Asset Publisher
Miesiąc lipiec musi przypiec i ostatki mąki wypiec.
Lipiec – siódmy miesiąc w roku. Nazwa miesiąca (według Brücknera) pochodzi od kwitnących wówczas lip. Łacińska nazwa Iulius została zapożyczona przez większość języków europejskich a została nadana na cześć Juliusza Cezara.
Jest to zazwyczaj najcieplejszy miesiąc w roku. Niestety mimo, iż lato dopiero się rozpoczęło, dnia już ubywa – w ciągu miesiąca skróci on się o godzinę.
Jest to miesiąc intensywnego kwitnienia. W lipcu ...lipy obsypują się pięknie kwitnącym i słodko, przyjemnie pachnącym, kwieciem. To raj dla pszczół, gdyż wielu pszczelarzy uważa, że nie ma lepszego i wartościowszego miodu, aniżeli lipowy. Brzozy rozsypują drobne skrzydlate orzeszki i rozsiewają się na znaczne odległości. Brzoza to tzw. gatunek pionierski – jest najczęściej prekursorem przyszłych drzewostanów. Zaczynają pojawiać się kłosy zarodnikowe widłaków, z których proszek najszybciej goi otwarte rany. Dojrzewają też pomału owoce i zboża oraz „jagody” runa leśnego - maliny i borówki czernice.
W świecie zwierzęcym również wre bujne życie.

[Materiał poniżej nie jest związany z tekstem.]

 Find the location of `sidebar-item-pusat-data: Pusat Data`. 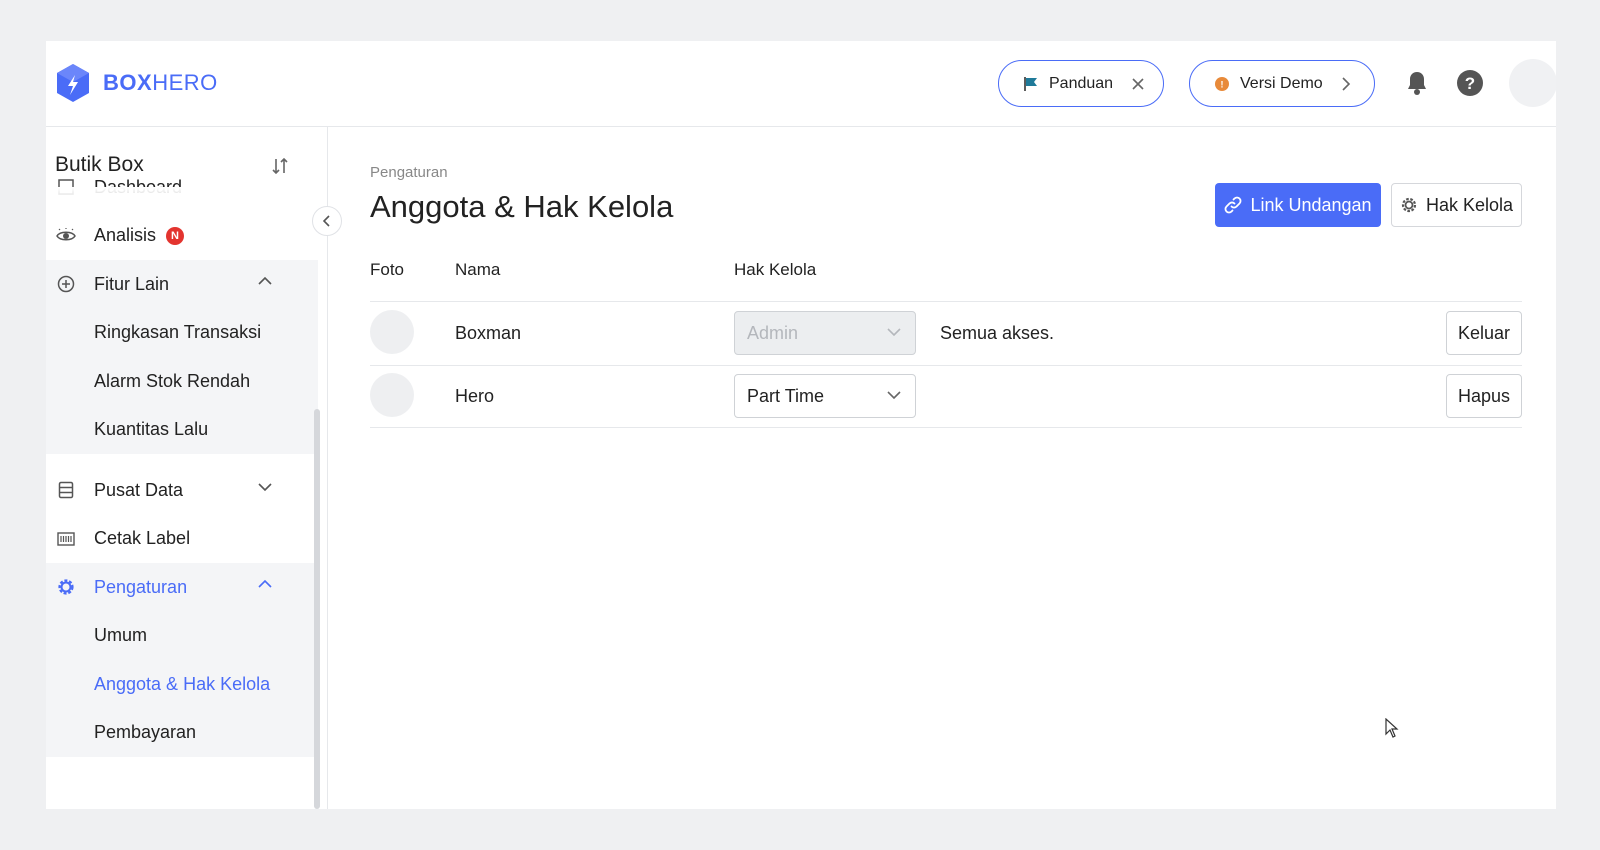

sidebar-item-pusat-data: Pusat Data is located at coordinates (182, 490).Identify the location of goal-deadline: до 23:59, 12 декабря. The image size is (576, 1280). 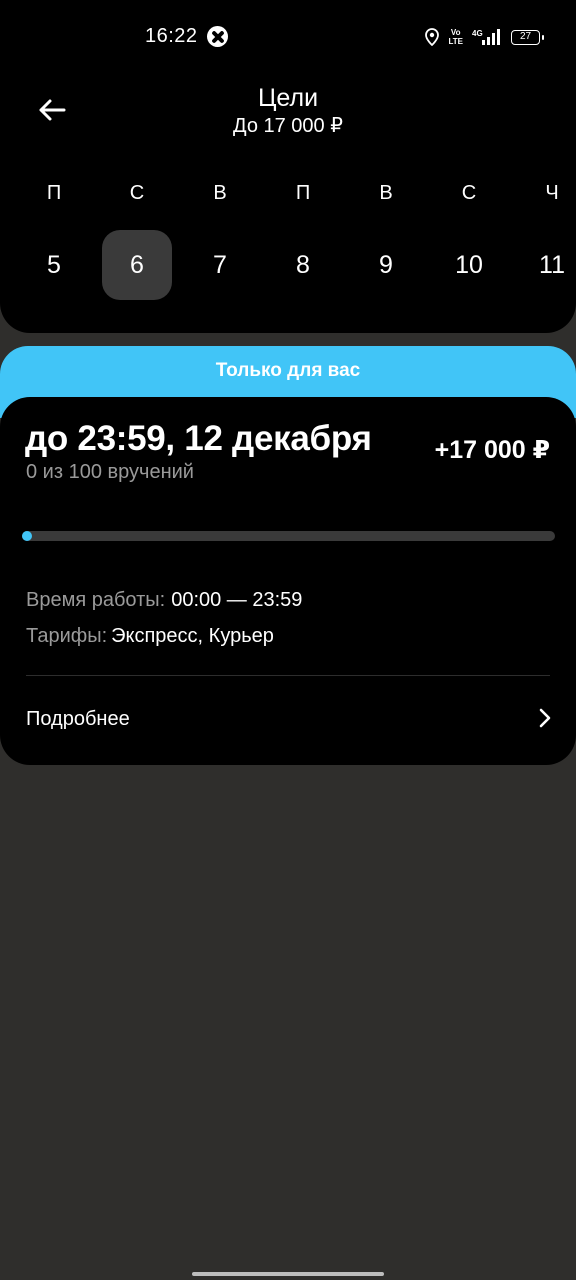
(198, 438).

Dla płazów lipiec jest szczytowym okresem rozwoju, w wodzie jest bardzo dużo kijanek, czyli larw żab i traszek, widać też narybek. W lesie spotykamy wiele motyli: m.in. pazia królowej, różne gatunki rusałek, cytrynki, bielinki, modraszki i inne. Żaden miesiąc nie obfituje w taką ich ilość co lipiec.
Podczas upałów las się wycisza. Ptaki cichną – odbywa się pierzenie, czyli wymiana starych piór na nowe. Słychać jeszcze co prawda często głos wilgi, dudka i skowronka borowego, ale nie usłyszymy już niestety słodkiego trelu słowika. Pod koniec miesiąca zaczynają się pierwsze odloty ptaków do ciepłych krajów. W pierwszej kolejności są to sieweczki rzeczne i obrożne, czajki, bataliony, kuliki wielkie, szlamniki rycyki, rybitwy rzeczne, kukułki i świstunki.
Charakterystycznym zjawiskiem ciepłych wieczorów są za to lotysą przenoszone przez wiatr na znaczne odległości nietoperzy, które polują na owady, szczególnie nocne motyle – ćmy. Słychać ich radarowe „ćwierkanie” namierzające przelatujące osobniki.
Młode jeże opuszczają gniazdo, mają już około 3000 kolców. Jeszcze im trochę brakuje do dorosłości – dorosły jeż ma ich około 7000. Kwitnie życie rodzinne zajęcy, które po raz kolejny się kocą.
Jelenie byki wykształciły już wieńce (poroże) i zaczynają wycierać je ze scypułu ocierając o pnie drzew lub krzewy.
Najczęściej letnie miesiące kojarzymy spontanicznie z wypoczynkiem, z wyjazdami, podróżami i wyprawami. Szczególnie mocno odzywa się tęsknota za odprężeniem na łonie natury. Przyroda nas wabi swoim spokojem, nieodgadnioną tajemniczością. Dajmy się więc skusić i wybierzmy się na letnie poznawanie naszego, leśnego otoczenia.